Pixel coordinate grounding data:
════════════════════
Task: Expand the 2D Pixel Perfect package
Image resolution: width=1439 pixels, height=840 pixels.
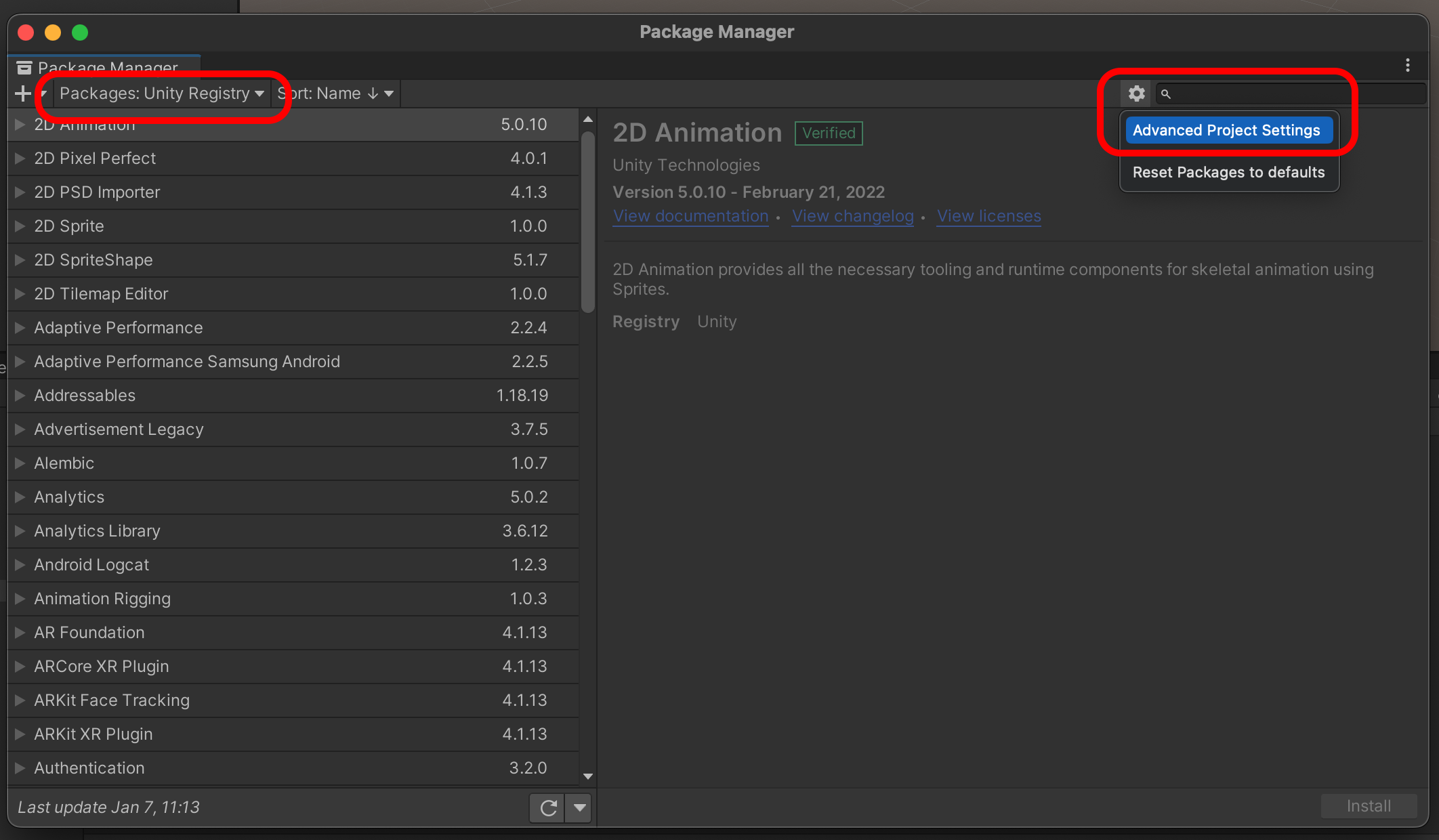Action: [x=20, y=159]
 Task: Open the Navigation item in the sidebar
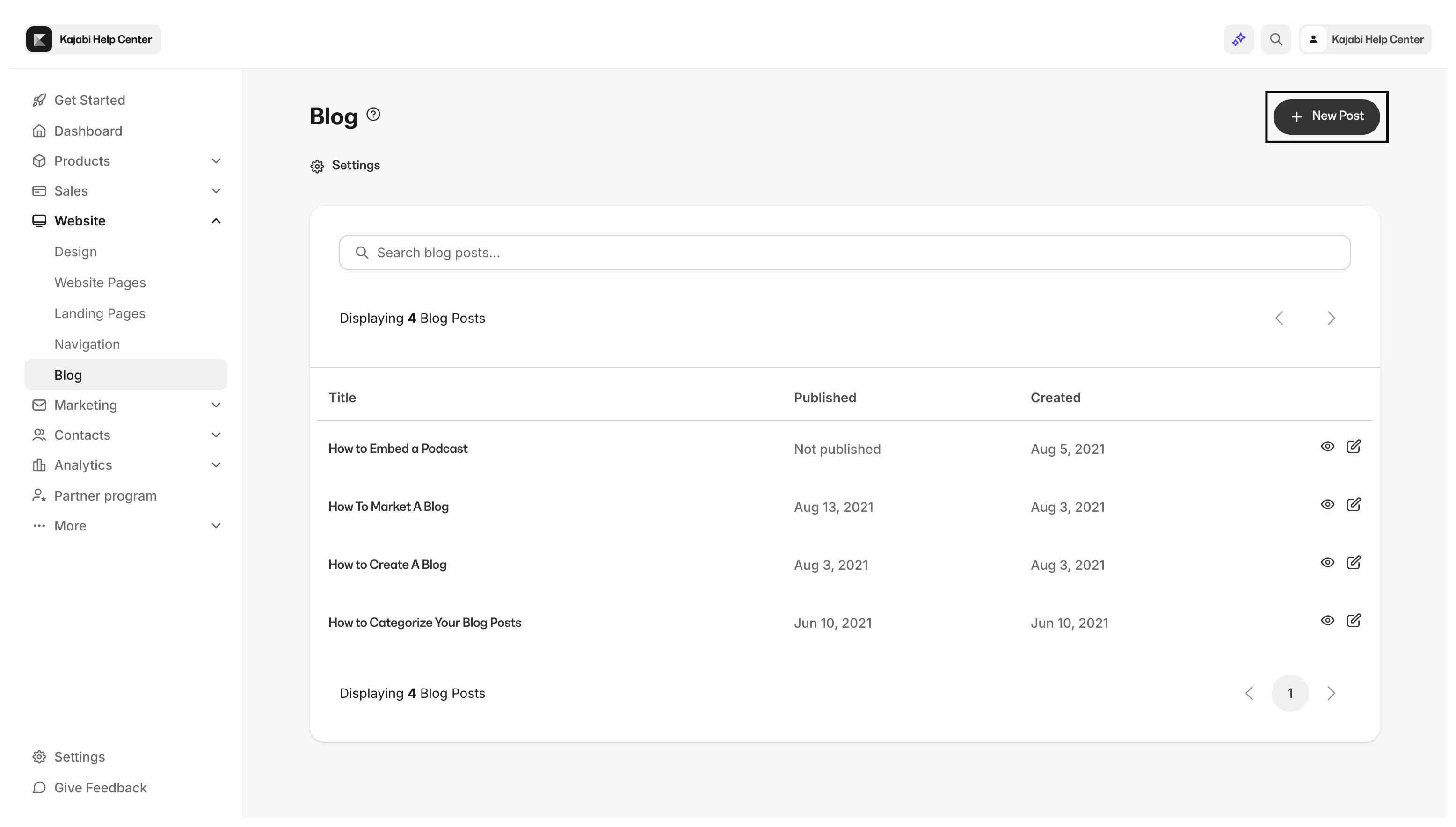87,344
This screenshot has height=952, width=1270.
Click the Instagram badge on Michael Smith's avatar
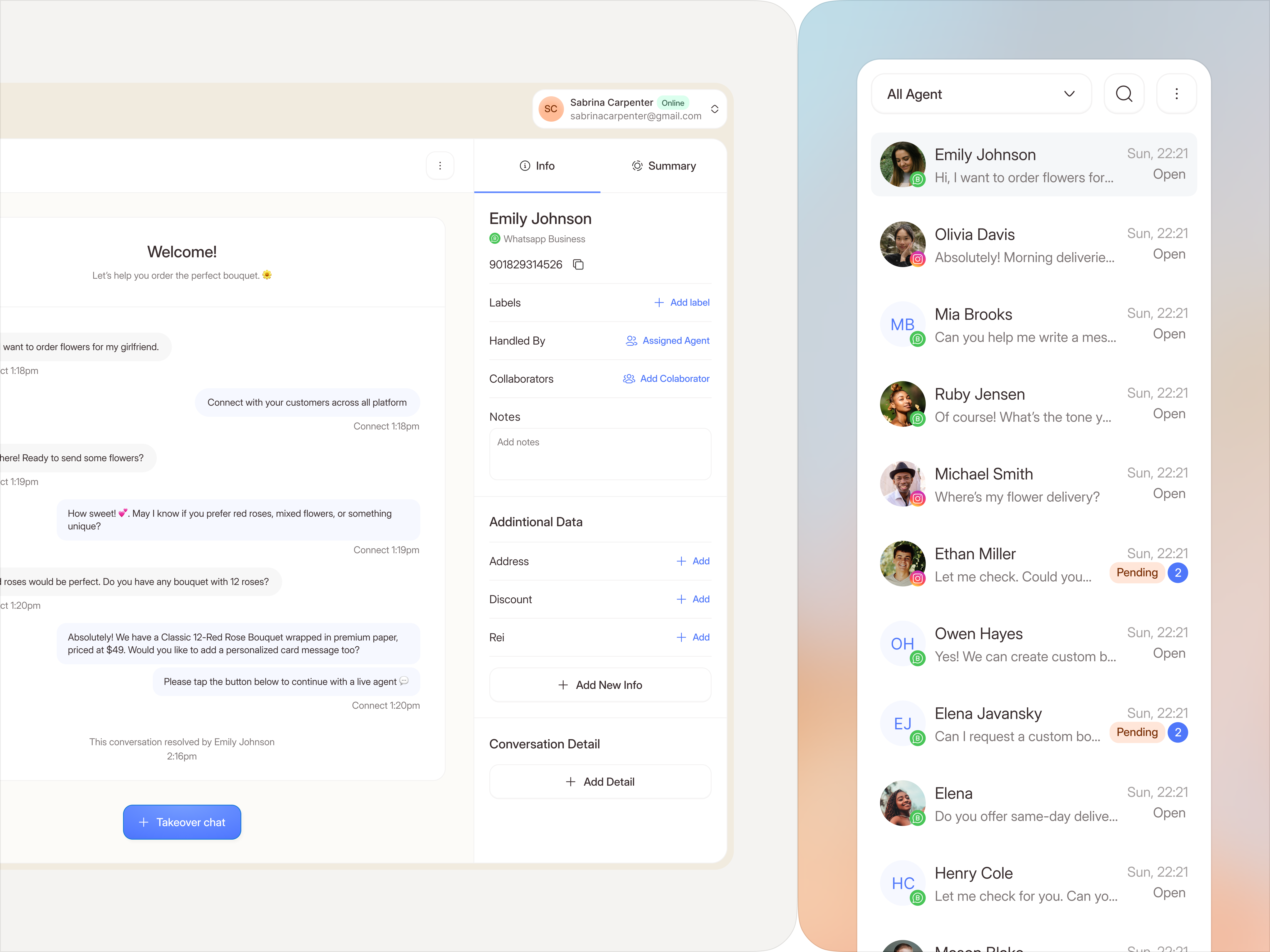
════════════════════
:: TASK OBJECTIVE ::
Please print exactly the lines from the line containing "Task: Open the" through the end of the records above, both included, leaving out every picture.

:: ANSWER BELOW ::
 Task: Open the Navigation item in the sidebar
87,344
This screenshot has height=952, width=1270.
Click the Instagram badge on Michael Smith's avatar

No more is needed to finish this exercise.